Once upon a time,
I was the little girl who listened to music for hours on end. I kept a collection of cassette tapes on my dresser: a different soundtrack for every day. I was the composer writing out somewhat original lyrics and chords in construction paper-backed songbooks I made myself.
I was the virtuoso pianist on the back of the church pew during church services.
I was the lead musician on the piano at home during my mom's devotional time,
filling the house with quite lovely — what I called — altar music.
Music consumed every part of childhood me.
In those days, I dreamed of the day my love for music would become not only my career, but also the talent and gift that I used in ministry to serve the Kingdom of God.
When I started playing the piano in church at age twelve,
it felt like the beginning of all those childhood dreams coming true.
It was an unconventional journey, the transition of a pre-teen taking classical piano lessons into playing for church. It had been what my heart longed for since forever, but the dream and reality were two very different things. That time wasn't easy for me.
But it was something I was passionate about — something I believed in.
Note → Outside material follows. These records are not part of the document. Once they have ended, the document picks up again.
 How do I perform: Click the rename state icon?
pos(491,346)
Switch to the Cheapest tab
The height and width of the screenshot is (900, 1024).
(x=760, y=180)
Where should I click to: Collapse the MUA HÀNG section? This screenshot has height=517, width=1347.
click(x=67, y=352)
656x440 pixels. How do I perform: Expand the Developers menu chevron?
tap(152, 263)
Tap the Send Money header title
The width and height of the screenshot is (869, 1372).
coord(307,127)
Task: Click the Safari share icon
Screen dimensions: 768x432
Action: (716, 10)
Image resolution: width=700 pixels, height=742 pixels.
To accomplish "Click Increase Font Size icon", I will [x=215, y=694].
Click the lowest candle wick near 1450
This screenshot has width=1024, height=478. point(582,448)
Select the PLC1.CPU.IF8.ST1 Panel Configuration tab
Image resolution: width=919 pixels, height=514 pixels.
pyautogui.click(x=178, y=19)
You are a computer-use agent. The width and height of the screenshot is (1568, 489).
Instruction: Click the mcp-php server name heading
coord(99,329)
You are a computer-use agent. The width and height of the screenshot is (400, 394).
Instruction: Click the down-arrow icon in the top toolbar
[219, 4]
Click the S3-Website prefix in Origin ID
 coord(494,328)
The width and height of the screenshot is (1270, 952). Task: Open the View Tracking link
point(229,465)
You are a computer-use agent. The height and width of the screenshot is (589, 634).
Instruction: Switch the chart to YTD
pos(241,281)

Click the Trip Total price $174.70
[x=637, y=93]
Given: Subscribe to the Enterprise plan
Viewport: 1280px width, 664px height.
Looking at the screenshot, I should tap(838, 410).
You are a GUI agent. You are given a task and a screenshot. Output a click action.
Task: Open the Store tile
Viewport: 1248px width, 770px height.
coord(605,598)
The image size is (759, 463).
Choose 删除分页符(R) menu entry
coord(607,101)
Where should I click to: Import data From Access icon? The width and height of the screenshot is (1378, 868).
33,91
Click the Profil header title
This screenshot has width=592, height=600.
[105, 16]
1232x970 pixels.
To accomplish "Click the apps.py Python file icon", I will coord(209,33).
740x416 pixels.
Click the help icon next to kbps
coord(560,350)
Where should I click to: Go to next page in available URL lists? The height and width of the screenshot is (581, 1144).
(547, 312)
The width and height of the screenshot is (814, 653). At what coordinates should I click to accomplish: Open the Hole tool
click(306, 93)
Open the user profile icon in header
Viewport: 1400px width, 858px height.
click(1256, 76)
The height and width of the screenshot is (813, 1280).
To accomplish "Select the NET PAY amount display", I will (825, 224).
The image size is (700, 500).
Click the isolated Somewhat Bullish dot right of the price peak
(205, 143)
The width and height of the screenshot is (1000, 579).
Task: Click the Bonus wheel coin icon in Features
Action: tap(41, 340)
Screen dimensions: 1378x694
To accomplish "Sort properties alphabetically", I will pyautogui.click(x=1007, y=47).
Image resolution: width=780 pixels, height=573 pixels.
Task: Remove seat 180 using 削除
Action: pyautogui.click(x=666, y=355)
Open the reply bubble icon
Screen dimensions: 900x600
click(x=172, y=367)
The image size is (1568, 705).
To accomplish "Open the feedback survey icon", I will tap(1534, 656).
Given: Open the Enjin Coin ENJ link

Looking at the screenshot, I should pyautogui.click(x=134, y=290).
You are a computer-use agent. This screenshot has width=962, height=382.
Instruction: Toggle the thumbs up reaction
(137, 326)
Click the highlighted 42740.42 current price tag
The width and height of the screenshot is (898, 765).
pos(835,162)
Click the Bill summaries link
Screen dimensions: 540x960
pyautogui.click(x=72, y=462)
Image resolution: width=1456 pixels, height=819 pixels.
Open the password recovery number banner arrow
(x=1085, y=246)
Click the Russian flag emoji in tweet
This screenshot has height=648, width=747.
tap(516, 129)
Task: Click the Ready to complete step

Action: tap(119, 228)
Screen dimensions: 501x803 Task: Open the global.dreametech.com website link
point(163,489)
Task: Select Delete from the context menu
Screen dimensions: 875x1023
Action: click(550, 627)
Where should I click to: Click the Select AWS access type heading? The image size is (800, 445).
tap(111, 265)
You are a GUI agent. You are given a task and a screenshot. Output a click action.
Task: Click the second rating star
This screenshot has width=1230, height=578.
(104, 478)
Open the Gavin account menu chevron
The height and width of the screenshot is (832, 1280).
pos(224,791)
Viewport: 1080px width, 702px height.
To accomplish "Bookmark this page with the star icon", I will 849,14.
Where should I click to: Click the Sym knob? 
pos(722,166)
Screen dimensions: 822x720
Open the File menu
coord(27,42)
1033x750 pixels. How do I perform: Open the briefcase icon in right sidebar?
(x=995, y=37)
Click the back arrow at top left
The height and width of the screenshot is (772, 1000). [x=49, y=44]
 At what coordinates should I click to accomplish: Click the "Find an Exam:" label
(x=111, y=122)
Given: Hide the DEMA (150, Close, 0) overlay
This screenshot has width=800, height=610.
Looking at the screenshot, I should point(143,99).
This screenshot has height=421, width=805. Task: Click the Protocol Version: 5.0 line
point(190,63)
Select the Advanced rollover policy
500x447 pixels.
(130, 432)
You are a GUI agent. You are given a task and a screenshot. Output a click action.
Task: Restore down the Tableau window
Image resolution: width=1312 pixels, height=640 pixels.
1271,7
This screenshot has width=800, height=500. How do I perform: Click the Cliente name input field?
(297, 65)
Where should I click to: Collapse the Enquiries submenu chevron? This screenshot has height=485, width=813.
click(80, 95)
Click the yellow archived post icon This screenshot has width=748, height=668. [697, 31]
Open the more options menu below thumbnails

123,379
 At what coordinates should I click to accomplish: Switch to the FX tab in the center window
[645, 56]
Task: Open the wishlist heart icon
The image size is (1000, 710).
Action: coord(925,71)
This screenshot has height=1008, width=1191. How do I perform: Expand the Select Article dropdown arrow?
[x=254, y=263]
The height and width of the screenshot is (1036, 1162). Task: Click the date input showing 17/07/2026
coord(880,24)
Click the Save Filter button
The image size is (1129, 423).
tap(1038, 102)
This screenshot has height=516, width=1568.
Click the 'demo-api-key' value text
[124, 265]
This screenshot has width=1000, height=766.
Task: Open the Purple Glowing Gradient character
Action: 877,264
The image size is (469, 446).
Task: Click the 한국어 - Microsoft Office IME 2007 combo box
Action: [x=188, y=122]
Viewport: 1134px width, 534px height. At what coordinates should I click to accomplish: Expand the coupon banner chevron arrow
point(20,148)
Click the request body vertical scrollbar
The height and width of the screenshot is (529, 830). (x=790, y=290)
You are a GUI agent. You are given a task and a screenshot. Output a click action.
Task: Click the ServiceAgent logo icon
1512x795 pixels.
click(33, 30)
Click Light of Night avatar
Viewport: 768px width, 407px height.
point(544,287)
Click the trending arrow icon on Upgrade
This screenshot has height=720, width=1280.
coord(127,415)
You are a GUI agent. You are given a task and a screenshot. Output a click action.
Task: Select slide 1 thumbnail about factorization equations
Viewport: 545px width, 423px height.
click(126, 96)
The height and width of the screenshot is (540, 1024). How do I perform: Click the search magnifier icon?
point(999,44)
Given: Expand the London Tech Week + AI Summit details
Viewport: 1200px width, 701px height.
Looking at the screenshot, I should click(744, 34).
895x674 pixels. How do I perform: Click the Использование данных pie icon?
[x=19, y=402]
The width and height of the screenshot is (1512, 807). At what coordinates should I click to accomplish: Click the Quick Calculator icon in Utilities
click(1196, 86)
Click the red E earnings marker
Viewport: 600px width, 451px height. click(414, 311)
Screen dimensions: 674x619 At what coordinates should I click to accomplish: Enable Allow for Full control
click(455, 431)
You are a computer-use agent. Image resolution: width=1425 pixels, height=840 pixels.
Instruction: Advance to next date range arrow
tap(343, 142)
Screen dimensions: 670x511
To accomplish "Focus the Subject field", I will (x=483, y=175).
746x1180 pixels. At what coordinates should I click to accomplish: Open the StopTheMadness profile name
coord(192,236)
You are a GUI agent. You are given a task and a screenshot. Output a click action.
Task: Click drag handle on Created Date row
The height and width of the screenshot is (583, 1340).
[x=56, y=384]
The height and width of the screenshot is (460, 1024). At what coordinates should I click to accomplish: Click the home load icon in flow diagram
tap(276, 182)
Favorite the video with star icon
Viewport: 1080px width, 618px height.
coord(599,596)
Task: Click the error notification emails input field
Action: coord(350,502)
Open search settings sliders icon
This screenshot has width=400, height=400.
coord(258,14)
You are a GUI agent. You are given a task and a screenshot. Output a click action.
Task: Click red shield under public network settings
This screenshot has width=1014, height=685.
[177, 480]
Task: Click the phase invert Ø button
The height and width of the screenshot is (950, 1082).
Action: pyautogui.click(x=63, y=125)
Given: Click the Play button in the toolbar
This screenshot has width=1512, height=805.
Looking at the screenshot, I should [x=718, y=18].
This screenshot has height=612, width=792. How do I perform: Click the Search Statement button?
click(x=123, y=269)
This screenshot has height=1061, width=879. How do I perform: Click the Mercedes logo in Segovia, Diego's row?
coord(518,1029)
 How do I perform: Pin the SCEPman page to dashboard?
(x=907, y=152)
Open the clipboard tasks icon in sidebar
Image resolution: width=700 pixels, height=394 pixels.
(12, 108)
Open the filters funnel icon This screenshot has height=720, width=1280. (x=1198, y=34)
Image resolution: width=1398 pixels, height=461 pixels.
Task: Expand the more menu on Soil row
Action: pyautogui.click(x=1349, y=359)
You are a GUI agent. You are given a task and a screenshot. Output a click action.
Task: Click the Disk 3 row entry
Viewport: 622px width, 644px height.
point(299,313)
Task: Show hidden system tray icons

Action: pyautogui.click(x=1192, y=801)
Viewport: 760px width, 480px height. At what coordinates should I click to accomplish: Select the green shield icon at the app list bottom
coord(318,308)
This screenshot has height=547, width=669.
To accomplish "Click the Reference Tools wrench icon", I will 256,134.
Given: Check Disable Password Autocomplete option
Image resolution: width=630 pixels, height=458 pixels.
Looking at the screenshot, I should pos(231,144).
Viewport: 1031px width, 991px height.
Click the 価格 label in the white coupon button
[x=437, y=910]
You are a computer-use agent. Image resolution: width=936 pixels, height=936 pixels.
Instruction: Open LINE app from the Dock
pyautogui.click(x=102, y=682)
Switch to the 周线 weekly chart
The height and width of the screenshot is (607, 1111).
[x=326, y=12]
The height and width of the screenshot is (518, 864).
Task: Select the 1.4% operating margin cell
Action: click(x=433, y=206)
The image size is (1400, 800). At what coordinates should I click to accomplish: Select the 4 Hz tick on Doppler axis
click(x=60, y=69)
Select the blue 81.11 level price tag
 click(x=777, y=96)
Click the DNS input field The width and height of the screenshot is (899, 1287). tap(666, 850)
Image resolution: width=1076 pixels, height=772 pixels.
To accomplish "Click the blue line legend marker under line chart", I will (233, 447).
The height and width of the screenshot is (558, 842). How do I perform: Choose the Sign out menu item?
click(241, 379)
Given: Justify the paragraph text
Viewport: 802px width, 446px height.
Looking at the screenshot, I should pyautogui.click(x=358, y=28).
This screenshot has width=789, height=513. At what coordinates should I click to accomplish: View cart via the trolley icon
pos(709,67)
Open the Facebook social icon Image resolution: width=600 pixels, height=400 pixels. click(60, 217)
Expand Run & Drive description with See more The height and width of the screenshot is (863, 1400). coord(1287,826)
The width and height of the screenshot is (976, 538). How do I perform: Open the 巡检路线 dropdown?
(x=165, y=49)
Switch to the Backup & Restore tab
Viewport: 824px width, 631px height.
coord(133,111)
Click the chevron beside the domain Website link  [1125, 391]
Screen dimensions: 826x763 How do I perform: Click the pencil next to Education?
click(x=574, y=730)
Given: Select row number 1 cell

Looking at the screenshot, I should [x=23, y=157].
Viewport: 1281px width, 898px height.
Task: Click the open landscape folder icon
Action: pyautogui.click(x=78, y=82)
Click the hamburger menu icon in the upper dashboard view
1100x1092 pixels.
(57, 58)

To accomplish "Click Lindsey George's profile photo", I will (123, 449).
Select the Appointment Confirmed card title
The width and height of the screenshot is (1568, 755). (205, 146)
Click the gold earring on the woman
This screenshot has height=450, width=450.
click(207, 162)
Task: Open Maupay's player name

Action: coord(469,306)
And so I did everything I could to become skilled in playing music for church.
My dad was pastoring in a little town in West Texas and we happened to live right next to door to the church. I spent hours in that building: practicing, praying, practicing, praying. And while it wasn't easy being the teenager locked away for hours practicing, learning, and becoming, it was worth it. Those difficult, transitional days gave me the passion and flexibility for leading worship and teaching music that I now use everyday.
when it was finally time
to choose a career,
majoring in music seemed like the only logical option.
It was finally in college during music theory classes, the intense piano lessons, studio sessions, and rehearsals, that everything I had been learning from all my piano teachers and what I had taught myself came together. Everything that I'd worked so hard to achieve finally made sense.
The proverbial lightbulbs went off! I finally had the ah-ha! moments! Classical techniques, note reading, and playing by ear: I finally understood how it all worked together.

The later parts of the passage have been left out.